Novel coronavirus

This scanning electron microscope image shows SARS-CoV-2 (yellow)—also known as 2019-nCoV, the virus that causes COVID-19—isolated from a patient in the U.S., emerging from the surface of cells (blue/pink) cultured in the lab.

Credit: NIAID-RML

Updated 5:43 p.m.: The state of Alaska has seen more than 1,000 combined resident and nonresident cases of COVID-19, and two more Alaskans have died from the disease, according to data from Friday's update from the state Department of Health and Social Services.

The two additional deaths raise the number of Alaskans who have died from the disease to 14.

Both individuals, one man and one woman, were Alaskans who died outside of Alaska. The two were residents of out-of-state long-term care facilities, one in Washington and one in New Jersey.

The death certificates of both individuals list Juneau as their place of residence.

Both deaths occurred in early May but were only recently reported to the state. It remains unclear why there was a delay in reporting to the state. The two deaths are included in the three new cases reported in Juneau Friday, meaning Juneau actually only has one new case.

One of the deceased was in their 60s, the other in their 70s.

These are not the only deaths of Alaskans that have happened outside the state. A number of other deaths included in the state's total also occurred Outside. State health officials explained in a Friday report that Alaska's case and death tally reflects the residence of the individual, not necessarily the location of where the individual became infected or died.

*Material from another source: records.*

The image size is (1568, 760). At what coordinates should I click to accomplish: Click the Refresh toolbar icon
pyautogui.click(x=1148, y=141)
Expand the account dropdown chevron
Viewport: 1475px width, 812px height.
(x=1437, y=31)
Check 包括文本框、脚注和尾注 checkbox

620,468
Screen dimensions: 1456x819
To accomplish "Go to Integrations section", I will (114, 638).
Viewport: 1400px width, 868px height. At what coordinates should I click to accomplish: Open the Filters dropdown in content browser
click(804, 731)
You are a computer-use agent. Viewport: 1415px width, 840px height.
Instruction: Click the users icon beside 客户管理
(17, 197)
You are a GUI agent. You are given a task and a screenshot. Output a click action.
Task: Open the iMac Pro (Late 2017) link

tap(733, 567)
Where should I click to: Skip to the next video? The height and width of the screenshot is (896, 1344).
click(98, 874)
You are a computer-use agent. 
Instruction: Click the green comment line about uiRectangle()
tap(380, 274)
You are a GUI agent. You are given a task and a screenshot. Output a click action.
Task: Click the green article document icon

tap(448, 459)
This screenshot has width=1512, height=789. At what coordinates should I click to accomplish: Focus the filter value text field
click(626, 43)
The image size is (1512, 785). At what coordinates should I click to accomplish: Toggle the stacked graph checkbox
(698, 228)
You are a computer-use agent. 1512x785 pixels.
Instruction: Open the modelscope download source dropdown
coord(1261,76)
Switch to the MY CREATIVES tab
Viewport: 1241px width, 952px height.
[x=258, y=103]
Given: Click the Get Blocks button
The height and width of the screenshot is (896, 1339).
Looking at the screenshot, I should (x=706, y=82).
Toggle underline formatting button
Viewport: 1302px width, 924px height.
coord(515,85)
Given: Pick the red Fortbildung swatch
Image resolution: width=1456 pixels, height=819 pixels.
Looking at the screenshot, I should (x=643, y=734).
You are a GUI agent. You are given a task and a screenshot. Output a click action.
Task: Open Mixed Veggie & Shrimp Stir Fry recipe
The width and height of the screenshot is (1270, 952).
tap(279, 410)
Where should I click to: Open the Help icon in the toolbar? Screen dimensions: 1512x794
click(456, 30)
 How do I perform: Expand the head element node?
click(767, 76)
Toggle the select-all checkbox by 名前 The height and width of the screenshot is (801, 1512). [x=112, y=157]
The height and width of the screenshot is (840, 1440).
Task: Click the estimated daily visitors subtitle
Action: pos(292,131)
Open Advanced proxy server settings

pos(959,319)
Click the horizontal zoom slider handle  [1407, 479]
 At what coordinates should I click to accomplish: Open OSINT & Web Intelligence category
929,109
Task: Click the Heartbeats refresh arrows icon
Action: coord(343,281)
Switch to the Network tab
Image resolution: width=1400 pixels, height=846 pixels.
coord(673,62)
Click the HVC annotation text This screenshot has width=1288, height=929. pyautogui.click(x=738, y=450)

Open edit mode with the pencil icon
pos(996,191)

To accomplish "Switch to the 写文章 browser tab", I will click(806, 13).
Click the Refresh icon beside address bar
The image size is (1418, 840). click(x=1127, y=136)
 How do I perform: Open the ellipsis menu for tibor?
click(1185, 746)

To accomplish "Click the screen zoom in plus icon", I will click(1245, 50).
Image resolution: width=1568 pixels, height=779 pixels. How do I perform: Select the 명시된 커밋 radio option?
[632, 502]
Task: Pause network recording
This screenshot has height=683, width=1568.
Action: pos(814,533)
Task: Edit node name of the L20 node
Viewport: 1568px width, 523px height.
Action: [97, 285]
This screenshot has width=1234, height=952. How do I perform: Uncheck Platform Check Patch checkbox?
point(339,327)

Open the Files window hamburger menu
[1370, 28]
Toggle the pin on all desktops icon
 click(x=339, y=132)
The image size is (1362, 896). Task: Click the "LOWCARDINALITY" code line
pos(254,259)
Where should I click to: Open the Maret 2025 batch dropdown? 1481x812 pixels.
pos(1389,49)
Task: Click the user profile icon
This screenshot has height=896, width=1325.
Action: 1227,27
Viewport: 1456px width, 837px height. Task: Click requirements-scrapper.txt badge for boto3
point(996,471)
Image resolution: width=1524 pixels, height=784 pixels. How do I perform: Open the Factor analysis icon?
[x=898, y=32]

Alaska Chief Medical Officer Dr. Anne Zink acknowledged the deaths in a statement issued Friday, encouraging Alaskans to remain vigilant is social distancing as cases continue to increase statewide.

“We are saddened by the loss of these two Alaskans and are thinking of their loved ones and families as they continue to mourn,” she said. “I also want to remind Alaskans to buckle down on prevention. As case counts continue to rise in Alaska, we must be diligent about keeping six feet away from others, wearing a cloth face covering when you’re out in public, washing your hands often and isolating and calling a health care provider to ask about testing if you’re experiencing even mild COVID-19 symptoms.”

In addition to reporting the two new deaths, state health officials reported 20 new resident cases, including three who are Fairbanks North Star Borough residents, and 10 new nonresident cases.

The 20 resident cases include five from Anchorage, three from Wasilla, three from Juneau, two from Eagle River, two from Fairbanks, two from Seward and one each from North Pole, Palmer and Sitka.

Half of the 10 new nonresident cases are seafood industry workers who tested positive in the combined Bristol Bay and Lake & Peninsula boroughs.

The other nonresident cases include three cases in Anchorage, one visitor and two individuals whose reasons for visiting the state are unknown, and one individual each in the Bethel Census Area and Nome Census Area. It remains unknown whether the Nome and Bethel nonresident cases are workers or visitors.

This brings the state nonresident case total to 167, more than half of which are of seafood industry workers who came to the state for its massive summer fishing season.

It remains unknown how many of the nonresident cases remain active. Approximately 36% of the resident cases in the state remain active.

A total of 101,792 tests have been performed to date.